## Texto
#####

De esta suerte, en 1633, fue necesario
establecer una especie de centro de entrenamiento, o noviciado, en la calle que
entonces se conocía como Fosses-Saint-Victor. Allí estaba la vieja casona que
Mlle. Le Gras había alquilado para sí misma después de la muerte de su esposo,
donde dio hospitalidad a los primeros candidatos que fueron aceptados para el
servicio de los pobres y enfermos; cuatro sencillas personas cuyos verdaderos
nombres quedaron en el anonimato. Estas, con Luisa como directora, formaron el
grano de mostaza que ha crecido hasta convertirse en la organización
mundialmente conocida como las Hermanas de la Caridad de San Vicente de Paul.
Su expansión fue rápida. Pronto se hizo evidente que convendría tener alguna
regla de vida y alguna garantía de estabilidad. Desde hacía tiempo, Luisa había
querido ligarse a este servicio con voto, pero san Vicente, siempre prudente y
en espera de una clara manifestación de la voluntad de Dios, había contenido su
ardor. Pero en 1634, el deseo de la santa se cumplió. San Vicente tenía
completa confianza en su hija espiritual y fue ella misma la que redactó una
especie de regla de vida que deberían seguir los miembros de la asociación. La
substancia de este documento forma la médula de la observancia religiosa de las
Hermanas de la Caridad, hasta la fecha. Aunque éste fue un gran paso hacia
adelante, el reconocimiento de las Hermanas de la Caridad como un instituto de
monjas, estaba todavía lejos. El mismo san Vicente insistía en que él nunca
había soñado en fundar una orden religiosa; era Dios el que lo había hecho
todo. Estas pobres almas, como él a menudo las llamaba, no debían considerarse
más que como mujeres cristianas que dedicaran sus energías al servicio de los
pobres enfermos. «Vuestro convento -decía- será la casa de los enfermos;
vuestra celda, un cuarto alquilado; vuestra capilla, la iglesia parroquial;
vuestro claustro, las calles de la ciudad o las salas del hospital; vuestro
encierro, la obediencia; vuestra reja, el temor de Dios; vuestro velo, la santa
modestia». En la actualidad, la blanca cofia y el hábito azul al que sus hijas
han permanecido fieles durante cerca de 300 años, llaman inmediatamente la
atención en cualquier muchedumbre. Este hábito es tan sólo la copia de los
trajes que antaño usaban las campesinas. En las aldeas de Normandía y Bretaña,
las cofias de lino blanco de las mujeres del campo eran muy semejantes a las
que llevan las Hermanas de la Caridad. San Vicente, enemigo de toda pretensión,
se opuso a que sus hijas reclamaran siquiera una distinción en sus vestidos
para imponer ese respeto que provoca el hábito religioso.

#####

## Datos de entrada
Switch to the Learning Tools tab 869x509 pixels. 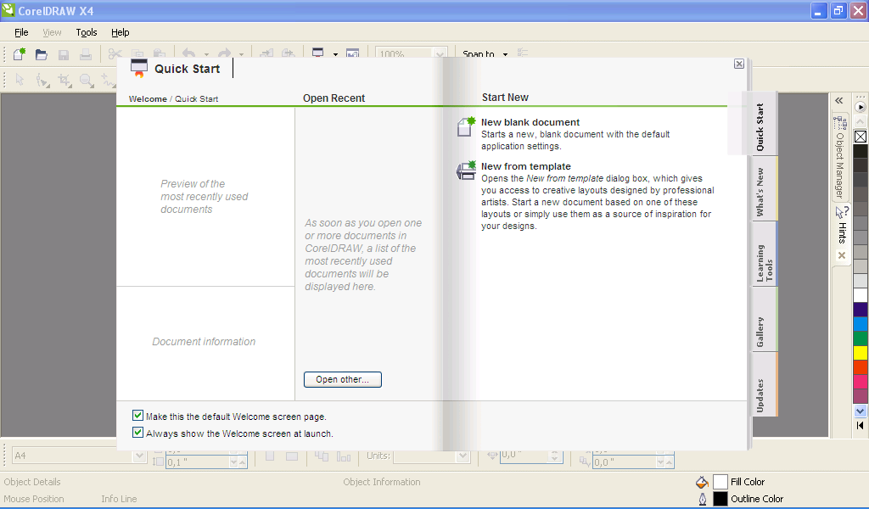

#####

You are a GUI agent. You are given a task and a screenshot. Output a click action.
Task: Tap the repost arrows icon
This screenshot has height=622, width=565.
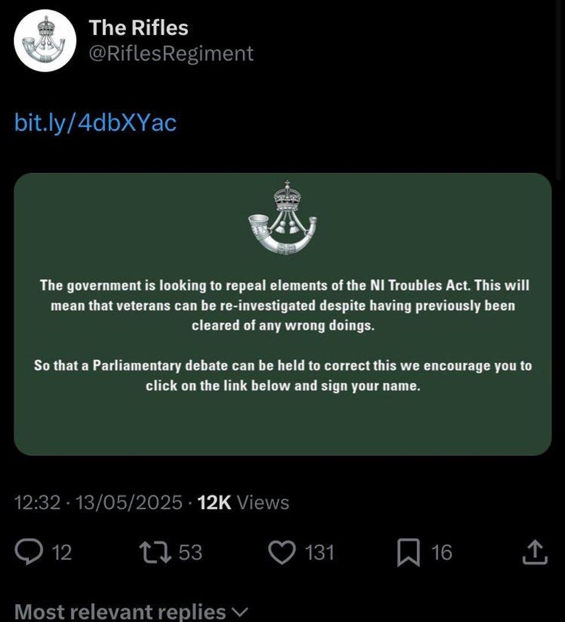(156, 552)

#####

## Objetivo de la tarea
Copia literalmente el pasaje del texto sobre las Hermanas de la Caridad que empieza en "De esta suerte, en" y termina en "Vicente de Paul.". Responde basándote solo en el texto.

## Solución
De esta suerte, en 1633, fue necesario
establecer una especie de centro de entrenamiento, o noviciado, en la calle que
entonces se conocía como Fosses-Saint-Victor. Allí estaba la vieja casona que
Mlle. Le Gras había alquilado para sí misma después de la muerte de su esposo,
donde dio hospitalidad a los primeros candidatos que fueron aceptados para el
servicio de los pobres y enfermos; cuatro sencillas personas cuyos verdaderos
nombres quedaron en el anonimato. Estas, con Luisa como directora, formaron el
grano de mostaza que ha crecido hasta convertirse en la organización
mundialmente conocida como las Hermanas de la Caridad de San Vicente de Paul.